* [Passage given]:
>>>>

Whatever microsoft does, I seriously doubt that they would be able to match upto the performance of the Linux Kernel in so short a span of time.


----------



## iMav (Jul 3, 2008)

MetalheadGautham said:


> Whatever microsoft does, I seriously doubt that they would be able to match upto the performance of the Linux Kernel in so short a span of time.


What span of time are you talking about? Do you have any inside info about since when MS research has been working any new Kernel?


----------



## MetalheadGautham (Jul 3, 2008)

iMav said:


> What span of time are you talking about? Do you have any inside info about since when MS research has been working any new Kernel?


I was comparing this 2012 time you guys were talking about. Do you honestly think this can match 21 years of hard work (by that time) by a million developers ?


----------



## Faun (Jul 3, 2008)

^^lolz


----------



## iMav (Jul 3, 2008)

MetalheadGautham said:


> I was comparing this 2012 time you guys were talking about. Do you honestly think this can match 21 years of hard work (by that time) by a million developers ?


Yes, why not. What you don't understand is that we are talking about a new kernel which will be made from lessons learnt from the past 3 decades. And, hard work, MS has it easy? Does Santa come and drop technology to MS?


----------



## infra_red_dude (Jul 3, 2008)

iMav said:


> Yes, why not. What you don't understand is that we are talking about a new kernel which will be made from lessons learnt from the past 3 decades. And, hard work, MS has it easy? Does Santa come and drop technology to MS?


+1. When you talk about FOSS, everything is free and open. MS Engineers are not so dumb that they don't even understand the open code they see! Computing - whether hardware or software - moves at lightening speed.

Secondly, since the kernel is not open I think its not correct to comment on it since we don't know anything about it.


----------



## MetalheadGautham (Jul 3, 2008)

infra_red_dude said:


> +1. When you talk about FOSS, everything is free and open. MS Engineers are not so dumb that they don't even understand the open code they see! Computing - whether hardware or software - moves at lightening speed.
> 
> Secondly, since the kernel is not open I think its not correct to comment on it since we don't know anything about it.


whatever it is, the future is not exactly clear. its dull and foggy and anything may happen.

So I wish all the best to MS, and hope for their sake that everything turns out well.


----------



## Faun (Jul 3, 2008)

<<<<

* [Given data]:
>>>>

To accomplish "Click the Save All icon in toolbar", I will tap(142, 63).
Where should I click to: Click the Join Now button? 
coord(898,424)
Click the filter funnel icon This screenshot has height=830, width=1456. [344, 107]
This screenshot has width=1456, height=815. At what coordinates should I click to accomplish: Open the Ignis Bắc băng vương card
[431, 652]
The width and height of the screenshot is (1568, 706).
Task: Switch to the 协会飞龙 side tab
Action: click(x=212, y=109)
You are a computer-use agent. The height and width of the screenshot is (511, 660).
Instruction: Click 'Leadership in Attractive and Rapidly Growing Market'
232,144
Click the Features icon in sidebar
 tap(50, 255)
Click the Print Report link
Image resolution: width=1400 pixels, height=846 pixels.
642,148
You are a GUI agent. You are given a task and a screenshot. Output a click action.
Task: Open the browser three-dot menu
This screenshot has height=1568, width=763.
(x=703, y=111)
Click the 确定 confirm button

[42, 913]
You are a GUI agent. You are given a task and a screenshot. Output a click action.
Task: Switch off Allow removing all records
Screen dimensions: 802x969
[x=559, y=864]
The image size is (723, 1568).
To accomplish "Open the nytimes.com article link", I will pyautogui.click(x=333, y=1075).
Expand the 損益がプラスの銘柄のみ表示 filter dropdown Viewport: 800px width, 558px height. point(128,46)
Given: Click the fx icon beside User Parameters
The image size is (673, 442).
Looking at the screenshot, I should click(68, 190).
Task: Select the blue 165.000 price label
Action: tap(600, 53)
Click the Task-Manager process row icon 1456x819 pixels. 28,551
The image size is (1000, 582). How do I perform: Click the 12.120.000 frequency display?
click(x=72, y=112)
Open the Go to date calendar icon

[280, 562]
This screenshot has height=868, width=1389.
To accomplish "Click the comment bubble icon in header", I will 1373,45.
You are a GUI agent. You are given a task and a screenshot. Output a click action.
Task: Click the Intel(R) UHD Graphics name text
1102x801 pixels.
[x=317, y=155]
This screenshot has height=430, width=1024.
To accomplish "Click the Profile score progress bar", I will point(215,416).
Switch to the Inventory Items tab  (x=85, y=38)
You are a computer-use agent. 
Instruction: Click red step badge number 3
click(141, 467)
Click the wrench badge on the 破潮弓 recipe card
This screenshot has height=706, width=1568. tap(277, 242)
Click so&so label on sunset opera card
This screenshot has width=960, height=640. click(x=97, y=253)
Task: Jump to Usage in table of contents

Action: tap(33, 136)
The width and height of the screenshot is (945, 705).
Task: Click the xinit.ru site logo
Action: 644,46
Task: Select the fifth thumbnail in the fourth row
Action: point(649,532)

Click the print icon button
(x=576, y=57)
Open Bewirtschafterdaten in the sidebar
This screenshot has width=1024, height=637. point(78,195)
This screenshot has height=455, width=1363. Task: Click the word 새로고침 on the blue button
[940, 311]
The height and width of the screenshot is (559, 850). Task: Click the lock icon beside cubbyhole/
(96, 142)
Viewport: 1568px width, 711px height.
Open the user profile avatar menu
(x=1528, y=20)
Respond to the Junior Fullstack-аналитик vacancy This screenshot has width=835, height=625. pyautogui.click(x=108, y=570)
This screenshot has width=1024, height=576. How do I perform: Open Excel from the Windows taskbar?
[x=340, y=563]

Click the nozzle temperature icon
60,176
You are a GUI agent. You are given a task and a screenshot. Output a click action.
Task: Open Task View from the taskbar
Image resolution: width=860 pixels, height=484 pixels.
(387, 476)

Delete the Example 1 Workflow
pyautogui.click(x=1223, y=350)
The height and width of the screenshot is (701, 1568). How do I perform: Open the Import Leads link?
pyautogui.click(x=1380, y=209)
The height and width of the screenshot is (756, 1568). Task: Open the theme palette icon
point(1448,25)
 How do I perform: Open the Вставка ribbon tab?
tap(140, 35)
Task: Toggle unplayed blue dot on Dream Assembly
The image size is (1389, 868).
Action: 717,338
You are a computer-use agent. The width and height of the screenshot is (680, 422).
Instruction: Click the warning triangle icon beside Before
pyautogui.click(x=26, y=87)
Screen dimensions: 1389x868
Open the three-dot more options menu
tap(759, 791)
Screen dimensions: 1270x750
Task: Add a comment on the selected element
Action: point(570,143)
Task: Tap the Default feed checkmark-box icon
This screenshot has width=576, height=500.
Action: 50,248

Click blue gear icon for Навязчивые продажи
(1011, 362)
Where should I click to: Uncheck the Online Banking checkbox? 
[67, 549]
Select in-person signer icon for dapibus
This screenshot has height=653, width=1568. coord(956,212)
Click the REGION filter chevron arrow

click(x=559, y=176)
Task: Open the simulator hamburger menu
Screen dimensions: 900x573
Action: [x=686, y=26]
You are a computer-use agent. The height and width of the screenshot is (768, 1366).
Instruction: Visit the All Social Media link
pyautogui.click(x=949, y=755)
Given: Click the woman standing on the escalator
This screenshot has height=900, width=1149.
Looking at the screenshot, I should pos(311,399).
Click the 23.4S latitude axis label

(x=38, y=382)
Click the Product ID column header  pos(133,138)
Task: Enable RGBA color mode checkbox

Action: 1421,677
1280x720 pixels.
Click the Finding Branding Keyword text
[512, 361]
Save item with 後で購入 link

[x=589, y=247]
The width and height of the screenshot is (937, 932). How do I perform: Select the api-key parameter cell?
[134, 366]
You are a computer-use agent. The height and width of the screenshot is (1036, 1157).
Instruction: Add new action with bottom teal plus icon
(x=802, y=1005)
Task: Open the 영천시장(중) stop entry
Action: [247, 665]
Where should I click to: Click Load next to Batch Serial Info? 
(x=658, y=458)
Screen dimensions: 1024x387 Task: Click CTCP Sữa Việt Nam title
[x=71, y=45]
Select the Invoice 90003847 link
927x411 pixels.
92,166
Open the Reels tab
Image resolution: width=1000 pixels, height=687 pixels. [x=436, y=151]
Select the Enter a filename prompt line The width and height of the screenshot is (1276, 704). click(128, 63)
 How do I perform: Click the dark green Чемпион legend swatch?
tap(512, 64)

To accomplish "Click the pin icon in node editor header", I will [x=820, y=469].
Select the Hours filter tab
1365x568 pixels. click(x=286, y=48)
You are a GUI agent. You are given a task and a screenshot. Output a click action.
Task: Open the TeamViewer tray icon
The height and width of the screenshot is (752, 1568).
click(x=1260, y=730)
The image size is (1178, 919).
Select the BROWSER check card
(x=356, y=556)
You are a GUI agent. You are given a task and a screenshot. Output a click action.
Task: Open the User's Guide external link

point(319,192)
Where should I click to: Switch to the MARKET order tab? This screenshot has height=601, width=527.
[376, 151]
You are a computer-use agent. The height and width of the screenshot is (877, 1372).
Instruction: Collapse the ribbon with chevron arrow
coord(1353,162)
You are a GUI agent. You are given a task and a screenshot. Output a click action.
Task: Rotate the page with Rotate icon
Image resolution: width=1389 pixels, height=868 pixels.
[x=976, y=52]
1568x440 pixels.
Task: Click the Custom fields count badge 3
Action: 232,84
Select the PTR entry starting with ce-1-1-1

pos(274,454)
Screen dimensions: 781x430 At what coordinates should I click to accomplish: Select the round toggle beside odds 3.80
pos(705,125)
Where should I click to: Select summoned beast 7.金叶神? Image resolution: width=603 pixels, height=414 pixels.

<<<<

* [Exercise tasks]:
A. Copy word for word the stretch of the forum thread from "whatever it is, the" through "turns out well.".
B. In the forum thread, how many years of work by a million developers does MetalheadGautham say the Linux kernel will have behind it by 2012?
C. According to the forum thread, why does infra_red_dude think it is not correct to comment on the new kernel?
Use only the forum thread to answer.

* [Solutions per task]:
A.
whatever it is, the future is not exactly clear. its dull and foggy and anything may happen.

So I wish all the best to MS, and hope for their sake that everything turns out well.

B. 21 years.

C. The kernel is not open, so nobody knows anything about it.